*** Opening of SOURCE DATA ***

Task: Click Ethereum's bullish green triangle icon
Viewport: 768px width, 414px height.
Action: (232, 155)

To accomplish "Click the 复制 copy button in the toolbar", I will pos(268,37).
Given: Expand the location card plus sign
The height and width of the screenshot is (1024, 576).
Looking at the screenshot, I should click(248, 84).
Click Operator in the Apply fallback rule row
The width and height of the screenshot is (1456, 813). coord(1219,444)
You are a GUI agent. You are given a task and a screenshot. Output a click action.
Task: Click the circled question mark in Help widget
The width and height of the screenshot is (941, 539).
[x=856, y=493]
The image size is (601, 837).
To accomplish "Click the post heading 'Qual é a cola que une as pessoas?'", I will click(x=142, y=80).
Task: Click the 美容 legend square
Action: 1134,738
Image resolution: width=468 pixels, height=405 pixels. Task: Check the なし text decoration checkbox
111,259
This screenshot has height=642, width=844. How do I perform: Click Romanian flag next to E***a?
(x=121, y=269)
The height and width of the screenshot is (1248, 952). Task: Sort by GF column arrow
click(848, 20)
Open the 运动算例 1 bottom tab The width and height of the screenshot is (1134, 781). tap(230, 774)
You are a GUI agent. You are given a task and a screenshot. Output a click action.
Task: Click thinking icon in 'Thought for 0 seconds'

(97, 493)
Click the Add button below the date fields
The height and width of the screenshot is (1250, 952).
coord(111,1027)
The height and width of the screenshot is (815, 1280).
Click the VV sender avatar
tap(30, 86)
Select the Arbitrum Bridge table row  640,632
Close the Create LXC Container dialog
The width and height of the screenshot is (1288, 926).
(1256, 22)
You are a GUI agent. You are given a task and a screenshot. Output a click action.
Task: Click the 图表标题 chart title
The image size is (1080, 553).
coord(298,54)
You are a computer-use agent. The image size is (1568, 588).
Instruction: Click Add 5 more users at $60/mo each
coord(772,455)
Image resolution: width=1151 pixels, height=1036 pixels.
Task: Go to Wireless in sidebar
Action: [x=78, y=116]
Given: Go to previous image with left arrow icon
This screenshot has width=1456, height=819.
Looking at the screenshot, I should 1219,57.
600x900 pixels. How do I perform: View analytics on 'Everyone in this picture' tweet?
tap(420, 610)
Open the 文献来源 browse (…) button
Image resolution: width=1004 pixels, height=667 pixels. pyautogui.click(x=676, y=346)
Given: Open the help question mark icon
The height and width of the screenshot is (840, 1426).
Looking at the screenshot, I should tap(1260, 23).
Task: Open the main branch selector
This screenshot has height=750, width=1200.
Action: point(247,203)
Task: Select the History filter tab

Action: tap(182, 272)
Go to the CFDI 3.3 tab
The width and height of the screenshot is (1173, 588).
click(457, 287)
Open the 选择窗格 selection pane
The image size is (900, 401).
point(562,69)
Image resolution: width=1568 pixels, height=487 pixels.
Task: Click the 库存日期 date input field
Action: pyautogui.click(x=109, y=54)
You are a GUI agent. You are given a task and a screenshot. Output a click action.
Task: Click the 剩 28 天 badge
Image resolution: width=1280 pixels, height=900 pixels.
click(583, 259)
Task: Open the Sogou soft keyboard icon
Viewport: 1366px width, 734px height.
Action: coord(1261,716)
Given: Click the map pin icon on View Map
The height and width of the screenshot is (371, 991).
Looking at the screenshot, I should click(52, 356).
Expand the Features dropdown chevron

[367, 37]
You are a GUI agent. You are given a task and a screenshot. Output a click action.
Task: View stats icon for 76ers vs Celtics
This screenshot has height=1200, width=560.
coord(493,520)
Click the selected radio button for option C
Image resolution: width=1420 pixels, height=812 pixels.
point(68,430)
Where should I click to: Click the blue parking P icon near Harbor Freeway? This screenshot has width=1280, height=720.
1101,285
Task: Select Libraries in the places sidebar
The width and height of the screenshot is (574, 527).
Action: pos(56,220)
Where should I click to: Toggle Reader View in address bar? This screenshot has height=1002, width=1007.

*** Close of SOURCE DATA ***

So that the data stays intact, repeat all of it exactly.

ANSWER TO THE PROBLEM:
Task: Click Ethereum's bullish green triangle icon
Viewport: 768px width, 414px height.
Action: (232, 155)

To accomplish "Click the 复制 copy button in the toolbar", I will pos(268,37).
Given: Expand the location card plus sign
The height and width of the screenshot is (1024, 576).
Looking at the screenshot, I should click(248, 84).
Click Operator in the Apply fallback rule row
The width and height of the screenshot is (1456, 813). coord(1219,444)
You are a GUI agent. You are given a task and a screenshot. Output a click action.
Task: Click the circled question mark in Help widget
The width and height of the screenshot is (941, 539).
[x=856, y=493]
The image size is (601, 837).
To accomplish "Click the post heading 'Qual é a cola que une as pessoas?'", I will click(x=142, y=80).
Task: Click the 美容 legend square
Action: 1134,738
Image resolution: width=468 pixels, height=405 pixels. Task: Check the なし text decoration checkbox
111,259
This screenshot has height=642, width=844. How do I perform: Click Romanian flag next to E***a?
(x=121, y=269)
The height and width of the screenshot is (1248, 952). Task: Sort by GF column arrow
click(848, 20)
Open the 运动算例 1 bottom tab The width and height of the screenshot is (1134, 781). tap(230, 774)
You are a GUI agent. You are given a task and a screenshot. Output a click action.
Task: Click thinking icon in 'Thought for 0 seconds'

(97, 493)
Click the Add button below the date fields
The height and width of the screenshot is (1250, 952).
coord(111,1027)
The height and width of the screenshot is (815, 1280).
Click the VV sender avatar
tap(30, 86)
Select the Arbitrum Bridge table row  640,632
Close the Create LXC Container dialog
The width and height of the screenshot is (1288, 926).
(1256, 22)
You are a GUI agent. You are given a task and a screenshot. Output a click action.
Task: Click the 图表标题 chart title
The image size is (1080, 553).
coord(298,54)
You are a computer-use agent. The image size is (1568, 588).
Instruction: Click Add 5 more users at $60/mo each
coord(772,455)
Image resolution: width=1151 pixels, height=1036 pixels.
Task: Go to Wireless in sidebar
Action: [x=78, y=116]
Given: Go to previous image with left arrow icon
This screenshot has width=1456, height=819.
Looking at the screenshot, I should 1219,57.
600x900 pixels. How do I perform: View analytics on 'Everyone in this picture' tweet?
tap(420, 610)
Open the 文献来源 browse (…) button
Image resolution: width=1004 pixels, height=667 pixels. pyautogui.click(x=676, y=346)
Given: Open the help question mark icon
The height and width of the screenshot is (840, 1426).
Looking at the screenshot, I should tap(1260, 23).
Task: Open the main branch selector
This screenshot has height=750, width=1200.
Action: point(247,203)
Task: Select the History filter tab

Action: tap(182, 272)
Go to the CFDI 3.3 tab
The width and height of the screenshot is (1173, 588).
click(457, 287)
Open the 选择窗格 selection pane
The image size is (900, 401).
point(562,69)
Image resolution: width=1568 pixels, height=487 pixels.
Task: Click the 库存日期 date input field
Action: pyautogui.click(x=109, y=54)
You are a GUI agent. You are given a task and a screenshot. Output a click action.
Task: Click the 剩 28 天 badge
Image resolution: width=1280 pixels, height=900 pixels.
click(583, 259)
Task: Open the Sogou soft keyboard icon
Viewport: 1366px width, 734px height.
Action: coord(1261,716)
Given: Click the map pin icon on View Map
The height and width of the screenshot is (371, 991).
Looking at the screenshot, I should click(52, 356).
Expand the Features dropdown chevron

[367, 37]
You are a GUI agent. You are given a task and a screenshot. Output a click action.
Task: View stats icon for 76ers vs Celtics
This screenshot has height=1200, width=560.
coord(493,520)
Click the selected radio button for option C
Image resolution: width=1420 pixels, height=812 pixels.
point(68,430)
Where should I click to: Click the blue parking P icon near Harbor Freeway? This screenshot has width=1280, height=720.
1101,285
Task: Select Libraries in the places sidebar
The width and height of the screenshot is (574, 527).
Action: pos(56,220)
Where should I click to: Toggle Reader View in address bar? This screenshot has height=1002, width=1007.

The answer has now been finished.